# [Section du texte]
Éducation. Le ministre a réaffirmé sa volonté. L’opinion est partagée et les directeurs d’établissement redoutent les conséquences d’une décision qu’il regrette.

La pédagogie suppose de répéter abondamment ce que l’on veut inscrire dans les cerveaux. Xavier Darcos, ministre de l’Éducation nationale, s’applique donc : il veut se débarrasser de la carte scolaire, il l’affirme quotidiennement, en modulant son discours tout en ne lâchant rien sur l’essentiel. Hier, dans le Parisien, il annonce que les élèves boursiers verront leurs demandes de dérogation « étudiées en priorité : ils le méritent ». Pour ceux qui le méritent moins ( ?), il renvoie aux établissements scolaires la douloureuse tâche de « veiller à la diversité sociale et géographique de leur recrutement » sans toutefois délivrer la moindre méthode pour qu’ils y parviennent.

Dans une lettre datée du 24 mai, Philippe Guittet, secrétaire général du SNPDEN (syndicat des directeurs d’établissement scolaire), a interpellé le ministre sur ce sujet. D’abord pour relever que les « expériences d’assouplissement » autorisées par circulaire depuis 1984 se sont largement répandues jusqu’à représenter, selon un décompte effectué par le ministère, un pourcentage de 47,1 % des collèges et 27 % des lycées en 1990. Il invite donc à mesurer « si les assouplissements, et les conditions de leur mise en oeuvre, permettent de réduire, ou conduisent à renforcer les inégalités sociales en matière de choix d’établissement ». Regrettant le choix gouvernemental d’abandon de la carte scolaire, il ajoute que de « nouveaux assouplissements sans précaution seraient la pire des solutions, puisque nous constatons sur le terrain que les inégalités (...) sont l’une des conséquences les plus évidentes des expériences antérieures, au détriment d’une mixité scolaire plus compromise encore que la mixité sociale où se situent les établissements ». « Il convient de vérifier les faits », conclut Philippe Guittet, tout en avançant cinq propositions qui tiennent compte des « contraintes du terrain ».

# [Entrées enregistrées]
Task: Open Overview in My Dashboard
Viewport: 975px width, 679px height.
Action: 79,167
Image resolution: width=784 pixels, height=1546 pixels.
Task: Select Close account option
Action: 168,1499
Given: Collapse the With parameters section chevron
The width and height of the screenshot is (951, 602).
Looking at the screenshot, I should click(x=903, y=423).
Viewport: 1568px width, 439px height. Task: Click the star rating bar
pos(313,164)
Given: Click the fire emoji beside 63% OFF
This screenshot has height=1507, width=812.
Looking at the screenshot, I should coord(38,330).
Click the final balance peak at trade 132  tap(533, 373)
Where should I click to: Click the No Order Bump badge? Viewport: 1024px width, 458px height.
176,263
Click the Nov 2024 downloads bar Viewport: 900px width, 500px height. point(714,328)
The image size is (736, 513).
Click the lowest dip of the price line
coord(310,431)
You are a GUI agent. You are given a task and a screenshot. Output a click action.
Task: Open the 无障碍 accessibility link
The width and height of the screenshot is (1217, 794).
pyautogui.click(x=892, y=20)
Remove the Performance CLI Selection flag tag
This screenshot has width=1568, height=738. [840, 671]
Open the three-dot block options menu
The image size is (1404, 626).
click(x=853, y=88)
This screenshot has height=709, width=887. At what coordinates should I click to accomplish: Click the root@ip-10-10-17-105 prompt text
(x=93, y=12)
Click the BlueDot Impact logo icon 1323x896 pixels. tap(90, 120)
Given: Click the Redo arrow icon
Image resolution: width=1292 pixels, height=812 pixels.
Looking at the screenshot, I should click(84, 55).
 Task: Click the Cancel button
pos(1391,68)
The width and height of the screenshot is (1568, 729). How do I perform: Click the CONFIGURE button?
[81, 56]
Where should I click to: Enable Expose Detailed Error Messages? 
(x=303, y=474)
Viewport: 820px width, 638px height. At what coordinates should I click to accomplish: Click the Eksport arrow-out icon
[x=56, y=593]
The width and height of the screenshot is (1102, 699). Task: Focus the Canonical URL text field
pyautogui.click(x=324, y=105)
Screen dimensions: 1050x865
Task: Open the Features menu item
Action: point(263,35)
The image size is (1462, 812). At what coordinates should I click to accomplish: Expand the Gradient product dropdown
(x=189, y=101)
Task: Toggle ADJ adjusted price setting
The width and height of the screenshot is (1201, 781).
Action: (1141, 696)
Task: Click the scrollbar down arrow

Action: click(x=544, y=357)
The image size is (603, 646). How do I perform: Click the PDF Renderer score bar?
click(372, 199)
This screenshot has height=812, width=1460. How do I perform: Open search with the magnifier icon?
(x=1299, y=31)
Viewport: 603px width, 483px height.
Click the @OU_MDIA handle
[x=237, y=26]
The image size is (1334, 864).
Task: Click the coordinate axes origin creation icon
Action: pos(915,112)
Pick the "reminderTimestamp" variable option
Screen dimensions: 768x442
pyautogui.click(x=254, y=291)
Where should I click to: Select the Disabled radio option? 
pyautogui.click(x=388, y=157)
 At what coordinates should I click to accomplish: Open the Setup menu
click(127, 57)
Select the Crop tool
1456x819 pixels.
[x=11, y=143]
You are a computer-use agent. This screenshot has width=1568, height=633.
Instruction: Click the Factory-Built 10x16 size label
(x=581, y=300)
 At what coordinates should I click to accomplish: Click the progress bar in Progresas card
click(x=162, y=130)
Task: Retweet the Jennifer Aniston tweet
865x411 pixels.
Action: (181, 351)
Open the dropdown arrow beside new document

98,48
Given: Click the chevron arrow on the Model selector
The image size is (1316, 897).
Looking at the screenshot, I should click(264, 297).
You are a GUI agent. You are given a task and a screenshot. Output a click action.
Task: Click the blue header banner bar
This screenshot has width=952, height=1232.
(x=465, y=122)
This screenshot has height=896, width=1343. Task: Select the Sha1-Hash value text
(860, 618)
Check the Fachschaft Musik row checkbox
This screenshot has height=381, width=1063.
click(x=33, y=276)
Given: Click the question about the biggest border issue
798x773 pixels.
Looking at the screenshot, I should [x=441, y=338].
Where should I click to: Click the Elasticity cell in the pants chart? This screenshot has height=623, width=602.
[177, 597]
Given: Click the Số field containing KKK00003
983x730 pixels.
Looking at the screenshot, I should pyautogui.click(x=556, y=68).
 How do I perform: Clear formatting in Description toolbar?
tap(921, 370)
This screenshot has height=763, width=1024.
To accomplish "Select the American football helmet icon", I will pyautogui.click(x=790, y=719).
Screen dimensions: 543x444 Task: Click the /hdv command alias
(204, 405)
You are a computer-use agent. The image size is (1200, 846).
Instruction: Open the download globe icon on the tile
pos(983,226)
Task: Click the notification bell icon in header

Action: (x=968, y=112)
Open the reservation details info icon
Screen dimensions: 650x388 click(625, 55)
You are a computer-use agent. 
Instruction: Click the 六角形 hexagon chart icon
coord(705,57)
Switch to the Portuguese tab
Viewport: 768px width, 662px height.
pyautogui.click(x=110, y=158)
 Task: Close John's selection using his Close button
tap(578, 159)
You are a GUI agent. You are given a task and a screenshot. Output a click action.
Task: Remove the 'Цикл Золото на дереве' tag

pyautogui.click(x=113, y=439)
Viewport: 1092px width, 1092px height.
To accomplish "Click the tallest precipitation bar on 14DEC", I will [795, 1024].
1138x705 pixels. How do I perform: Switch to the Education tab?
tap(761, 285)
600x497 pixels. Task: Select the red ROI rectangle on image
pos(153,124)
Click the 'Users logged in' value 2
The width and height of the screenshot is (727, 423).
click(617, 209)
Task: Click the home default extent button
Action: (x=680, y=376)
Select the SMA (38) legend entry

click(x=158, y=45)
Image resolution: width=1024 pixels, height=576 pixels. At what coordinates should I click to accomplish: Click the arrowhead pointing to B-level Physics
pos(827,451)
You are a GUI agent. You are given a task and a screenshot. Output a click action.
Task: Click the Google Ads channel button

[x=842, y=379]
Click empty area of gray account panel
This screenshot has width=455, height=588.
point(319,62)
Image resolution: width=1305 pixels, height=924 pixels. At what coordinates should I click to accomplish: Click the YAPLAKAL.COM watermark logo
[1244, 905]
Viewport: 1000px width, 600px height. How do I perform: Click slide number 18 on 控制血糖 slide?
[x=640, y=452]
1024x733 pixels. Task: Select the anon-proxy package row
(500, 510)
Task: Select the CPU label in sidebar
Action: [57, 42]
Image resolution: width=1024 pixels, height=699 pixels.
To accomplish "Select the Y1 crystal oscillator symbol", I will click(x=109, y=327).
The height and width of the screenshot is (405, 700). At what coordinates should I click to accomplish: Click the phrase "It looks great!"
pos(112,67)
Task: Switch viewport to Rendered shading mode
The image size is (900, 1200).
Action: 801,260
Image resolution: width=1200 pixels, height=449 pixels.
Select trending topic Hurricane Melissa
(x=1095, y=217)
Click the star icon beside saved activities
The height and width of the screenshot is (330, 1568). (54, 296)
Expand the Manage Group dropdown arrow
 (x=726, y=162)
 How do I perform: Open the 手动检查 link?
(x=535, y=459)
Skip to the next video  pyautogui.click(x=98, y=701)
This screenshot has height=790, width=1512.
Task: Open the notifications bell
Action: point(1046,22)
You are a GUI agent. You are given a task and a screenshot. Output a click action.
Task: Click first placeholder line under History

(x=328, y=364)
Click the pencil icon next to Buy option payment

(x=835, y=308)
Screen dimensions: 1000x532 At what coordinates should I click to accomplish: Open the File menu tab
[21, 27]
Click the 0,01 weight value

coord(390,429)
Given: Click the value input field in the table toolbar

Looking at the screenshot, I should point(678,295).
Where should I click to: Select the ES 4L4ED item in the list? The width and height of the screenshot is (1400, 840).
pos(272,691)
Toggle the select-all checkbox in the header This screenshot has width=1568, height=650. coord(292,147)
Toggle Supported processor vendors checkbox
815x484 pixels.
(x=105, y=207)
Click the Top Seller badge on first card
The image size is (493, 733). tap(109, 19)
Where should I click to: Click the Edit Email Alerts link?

# [La consigne]
Recopiez sans rien modifier, s'il vous plaît, tout le passage de l'article sur la carte scolaire qui va de « Éducation. Le ministre » jusqu'à « décision qu’il regrette. ».

# [Réponse complète]
Éducation. Le ministre a réaffirmé sa volonté. L’opinion est partagée et les directeurs d’établissement redoutent les conséquences d’une décision qu’il regrette.